GIVEN INSTRUCTION =
Please pull out the lines in the records below, from the line containing "141) in the screenshot." through the line containing "Cancel is located at coordinates (149, 169).", inclusive, and reproduce them word for word.

SUPPLIED MATERIAL =
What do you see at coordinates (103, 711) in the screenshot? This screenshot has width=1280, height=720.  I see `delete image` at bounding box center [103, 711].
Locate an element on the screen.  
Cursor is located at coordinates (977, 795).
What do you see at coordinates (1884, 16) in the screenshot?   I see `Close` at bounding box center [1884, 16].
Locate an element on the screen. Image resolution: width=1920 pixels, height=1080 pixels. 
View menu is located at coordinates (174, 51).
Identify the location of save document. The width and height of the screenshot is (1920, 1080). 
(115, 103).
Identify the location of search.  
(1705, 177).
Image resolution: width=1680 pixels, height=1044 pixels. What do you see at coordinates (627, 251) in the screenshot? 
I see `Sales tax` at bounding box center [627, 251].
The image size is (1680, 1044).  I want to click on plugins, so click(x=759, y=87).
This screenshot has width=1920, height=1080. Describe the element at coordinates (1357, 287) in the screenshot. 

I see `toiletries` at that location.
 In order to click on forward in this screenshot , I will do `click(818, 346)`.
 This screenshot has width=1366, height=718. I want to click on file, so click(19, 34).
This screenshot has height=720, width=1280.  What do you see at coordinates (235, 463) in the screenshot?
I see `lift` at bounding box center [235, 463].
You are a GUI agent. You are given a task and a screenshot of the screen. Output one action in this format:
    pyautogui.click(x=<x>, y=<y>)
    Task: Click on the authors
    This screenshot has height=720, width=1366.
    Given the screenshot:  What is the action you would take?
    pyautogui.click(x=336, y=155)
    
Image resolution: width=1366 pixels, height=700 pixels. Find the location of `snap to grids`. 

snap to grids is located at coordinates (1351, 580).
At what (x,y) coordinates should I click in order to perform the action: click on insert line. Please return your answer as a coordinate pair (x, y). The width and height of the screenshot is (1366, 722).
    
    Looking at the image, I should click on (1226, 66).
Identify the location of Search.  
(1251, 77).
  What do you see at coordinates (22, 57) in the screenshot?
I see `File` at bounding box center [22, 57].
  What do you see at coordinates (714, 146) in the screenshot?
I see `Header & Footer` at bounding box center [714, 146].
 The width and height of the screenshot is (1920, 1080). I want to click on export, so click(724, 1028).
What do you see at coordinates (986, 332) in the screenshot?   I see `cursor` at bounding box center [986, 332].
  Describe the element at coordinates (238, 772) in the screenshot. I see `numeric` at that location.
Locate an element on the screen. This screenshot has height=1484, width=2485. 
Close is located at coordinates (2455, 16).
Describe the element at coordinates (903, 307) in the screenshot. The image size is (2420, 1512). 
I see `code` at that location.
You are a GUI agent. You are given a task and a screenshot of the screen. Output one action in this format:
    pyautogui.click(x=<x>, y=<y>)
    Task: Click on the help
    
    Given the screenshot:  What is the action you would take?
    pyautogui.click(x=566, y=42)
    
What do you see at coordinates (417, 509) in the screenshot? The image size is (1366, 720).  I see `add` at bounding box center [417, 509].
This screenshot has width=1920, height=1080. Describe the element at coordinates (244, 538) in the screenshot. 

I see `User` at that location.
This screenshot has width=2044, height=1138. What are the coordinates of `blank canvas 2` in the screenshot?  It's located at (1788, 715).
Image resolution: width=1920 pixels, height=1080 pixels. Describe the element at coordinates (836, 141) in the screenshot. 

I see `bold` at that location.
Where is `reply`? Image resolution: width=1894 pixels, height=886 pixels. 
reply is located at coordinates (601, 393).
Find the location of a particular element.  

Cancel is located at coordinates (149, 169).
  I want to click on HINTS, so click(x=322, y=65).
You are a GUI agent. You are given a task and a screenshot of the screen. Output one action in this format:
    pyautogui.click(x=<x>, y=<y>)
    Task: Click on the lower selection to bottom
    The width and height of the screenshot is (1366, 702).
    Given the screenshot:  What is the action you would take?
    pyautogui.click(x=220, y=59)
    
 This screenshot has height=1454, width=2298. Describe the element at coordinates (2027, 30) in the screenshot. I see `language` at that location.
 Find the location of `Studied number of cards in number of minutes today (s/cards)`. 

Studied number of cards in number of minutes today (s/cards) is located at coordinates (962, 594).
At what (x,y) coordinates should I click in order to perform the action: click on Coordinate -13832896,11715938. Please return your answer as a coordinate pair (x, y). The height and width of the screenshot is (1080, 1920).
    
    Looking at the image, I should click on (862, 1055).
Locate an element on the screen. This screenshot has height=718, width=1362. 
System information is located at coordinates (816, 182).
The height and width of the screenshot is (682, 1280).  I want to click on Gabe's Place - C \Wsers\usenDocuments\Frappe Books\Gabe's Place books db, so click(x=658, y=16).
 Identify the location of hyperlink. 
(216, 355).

FINAL ANSWER =
Image resolution: width=1920 pixels, height=1080 pixels. Describe the element at coordinates (836, 141) in the screenshot. 

I see `bold` at that location.
Where is `reply`? Image resolution: width=1894 pixels, height=886 pixels. 
reply is located at coordinates (601, 393).
Find the location of a particular element.  

Cancel is located at coordinates (149, 169).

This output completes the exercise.